Hey, remember when HBO stood for “Hey, Beastmaster’s On”?
The Beastmaster
Vinegar Syndrome
By  · Published on March 9th, 2016

Welcome to Commentary Commentary, where we sit and listen to filmmakers talk about their work, then share the most interesting parts. In this edition, Rob Hunter has a run-in with The Beastmaster.

As with most things in life, the fault rests with Brian Salisbury. I’ve had Don Coscarelli’s The Beastmaster on the brain since late January when Salisbury and Robert Cargill covered the movie on their Junkfood Cinema podcast, and the recent announcement of a beautiful new 4k restoration of Coscarelli’s most famous film, Phantasm, sealed the deal. It was time to re-watch some Coscarelli.

My favorite of his films is also his most recent, John Dies at the End, but I decided to go back to the one I thoroughly enjoyed as a pre-teen thanks to its PG-rated sword, sorcery, and topless bathing action. Coscarelli is always a fun listen – we’ve previously covered his commentaries for Phantasm and Phantasm II – and he’s joined here by his frequent collaborator, Paul Pepperman.

Keep reading to see what I heard on The Beastmaster commentary.

The Beastmaster (1982)

Commentator: Don Coscarelli (director, co-writer), Paul Pepperman (co-writer)

1. The commentary was recorded in 2002 for Anchor Bay’s DVD release, the same year Coscarelli released his Elvis vs the mummy epic, Bubba Ho-Tep.

2. This was their fourth collaboration after Jim the World’s Greatest, Kenny & Company, and “a little horror picture called Phantasm.” It was the first to have a budget over a million dollars though.

3. The two share a laugh when Rip Torn appears, and Pepperman asks Coscarelli to describe their early meetings with him. “He came to the film with his own peculiar ideas about how the character was going to be played,” says the director. “He came to me and said ‘I want to play this role like a turkey vulture.’” Torn decided on his own to wear a prosthetic nose.

4. Janet Jones (American Anthem) plays one of the three barely-clad witches with the disfigured faces.

5. The blue pearl necklace used to magically hold the royal couple in place is actually just the liquid from those glow in the dark emergency lights.

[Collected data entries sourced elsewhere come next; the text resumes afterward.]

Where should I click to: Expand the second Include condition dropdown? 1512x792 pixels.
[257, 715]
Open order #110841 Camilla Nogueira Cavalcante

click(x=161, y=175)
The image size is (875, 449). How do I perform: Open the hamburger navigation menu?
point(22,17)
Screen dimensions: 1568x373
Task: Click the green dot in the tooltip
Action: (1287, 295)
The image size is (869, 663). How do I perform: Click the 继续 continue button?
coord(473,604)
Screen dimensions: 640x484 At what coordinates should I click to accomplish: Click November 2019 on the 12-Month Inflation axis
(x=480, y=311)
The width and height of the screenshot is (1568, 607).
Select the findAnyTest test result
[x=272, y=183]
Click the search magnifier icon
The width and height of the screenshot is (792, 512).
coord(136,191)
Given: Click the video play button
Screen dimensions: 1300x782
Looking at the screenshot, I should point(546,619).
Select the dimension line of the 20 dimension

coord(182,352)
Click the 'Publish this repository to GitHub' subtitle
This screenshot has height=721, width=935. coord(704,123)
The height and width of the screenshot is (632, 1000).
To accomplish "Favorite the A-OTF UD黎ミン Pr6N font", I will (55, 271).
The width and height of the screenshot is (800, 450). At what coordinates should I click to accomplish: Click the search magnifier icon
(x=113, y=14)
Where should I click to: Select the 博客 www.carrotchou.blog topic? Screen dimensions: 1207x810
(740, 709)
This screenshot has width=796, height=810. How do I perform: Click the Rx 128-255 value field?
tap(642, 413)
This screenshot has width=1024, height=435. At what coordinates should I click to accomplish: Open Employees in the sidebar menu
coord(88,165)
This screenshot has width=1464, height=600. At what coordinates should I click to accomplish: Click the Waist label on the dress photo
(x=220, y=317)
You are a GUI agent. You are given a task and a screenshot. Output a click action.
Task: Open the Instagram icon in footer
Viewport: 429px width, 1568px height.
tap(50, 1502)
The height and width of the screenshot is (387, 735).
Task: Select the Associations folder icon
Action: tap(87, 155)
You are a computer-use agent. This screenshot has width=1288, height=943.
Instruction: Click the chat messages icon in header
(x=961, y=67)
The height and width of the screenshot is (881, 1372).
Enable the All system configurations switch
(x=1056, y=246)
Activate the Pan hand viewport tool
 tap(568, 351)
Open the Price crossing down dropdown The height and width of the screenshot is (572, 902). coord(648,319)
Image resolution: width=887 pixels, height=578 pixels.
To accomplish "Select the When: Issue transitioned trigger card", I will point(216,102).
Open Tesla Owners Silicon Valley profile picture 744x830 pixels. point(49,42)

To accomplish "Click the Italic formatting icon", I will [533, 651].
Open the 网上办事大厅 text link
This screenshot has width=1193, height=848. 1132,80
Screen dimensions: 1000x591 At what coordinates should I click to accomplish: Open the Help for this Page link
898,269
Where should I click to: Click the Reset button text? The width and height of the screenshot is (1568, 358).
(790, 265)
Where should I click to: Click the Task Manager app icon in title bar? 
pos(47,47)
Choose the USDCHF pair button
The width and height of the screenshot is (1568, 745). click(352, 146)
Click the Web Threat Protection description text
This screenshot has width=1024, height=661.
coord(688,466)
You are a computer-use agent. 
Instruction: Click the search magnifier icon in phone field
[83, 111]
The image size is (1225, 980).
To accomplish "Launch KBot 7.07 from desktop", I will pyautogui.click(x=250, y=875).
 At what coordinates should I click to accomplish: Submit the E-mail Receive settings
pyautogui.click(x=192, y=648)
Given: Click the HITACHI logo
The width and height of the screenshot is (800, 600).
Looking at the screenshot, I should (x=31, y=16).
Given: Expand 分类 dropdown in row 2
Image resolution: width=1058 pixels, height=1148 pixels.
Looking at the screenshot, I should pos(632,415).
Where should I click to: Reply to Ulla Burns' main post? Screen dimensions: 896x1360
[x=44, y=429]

6. They had considered filming in Spain and Mexico, but both locations proved too expensive so they ended up shooting the film in Southern California. Some of the impressive exteriors were shot outside Las Vegas.

7. The first scene featuring Dar as a child was one of the first shot, and it was done with an anamorphic lens. It was new to everyone involved and encountered some focus issues, but after the first couple of days, one of the “money men” insisted they drop the anamorphic. They weren’t allowed to re-shoot any of the scenes so they had to be squeezed into frame resulting in noticeably cramped shots.

8. Both men were removed from the creative process in regard to the optical effects. “It was very frustrating,” says Coscarelli. “The upshot of that is that there’s some really ridiculous stuff in here.” The shot they’re referring to is the dust cloud created by the horde on its way to destroy Dar’s (Marc Singer) village.

9. The first fully visible breasts in the film – the woman running topless from the horse – belong to “David Carradine’s ex-wife.”

10. They had intended on filming the collapse of a stilted hut, but the structure crumbled of its own accord before they were fully set up. The cameraman was able to whip his camera around to catch most of the descent though.

11. They got the dog to lick Dar’s face by rubbing a hot dog on Singer’s cheek.

12. The animals were another area that fell outside of these guys’ control, and instead of getting the fully trained creatures, they needed they instead got bargain-basement animal actors. “Every time a new animal would arrive on the set we’d find out they couldn’t do anything basically,” says Coscarelli, “and I think the most egregious of them was this bird which really wouldn’t even fly.” They had to send the bird up in a closed basket attached to a helium balloon, open the lid via radio control once it hit 300 feet or so, and then film the bird flying back to earth. The Golden Eagle they used was borrowed from a wild animal park owned by the San Diego Zoo.

13. The circle with the line through it glimpsed on the front gate of Dar’s village is the symbol of his people. “It’s my belief that nobody knows that,” says Coscarelli.

14. Pepperman’s hands were used for most of the inserts of Dar’s hands.

15. Dar’s sword was created for the film, and while everyone joked about who would get to keep it none of them ultimately did. It was stolen during post-production. They say they still want it and are offering a “pretty good-sized reward.”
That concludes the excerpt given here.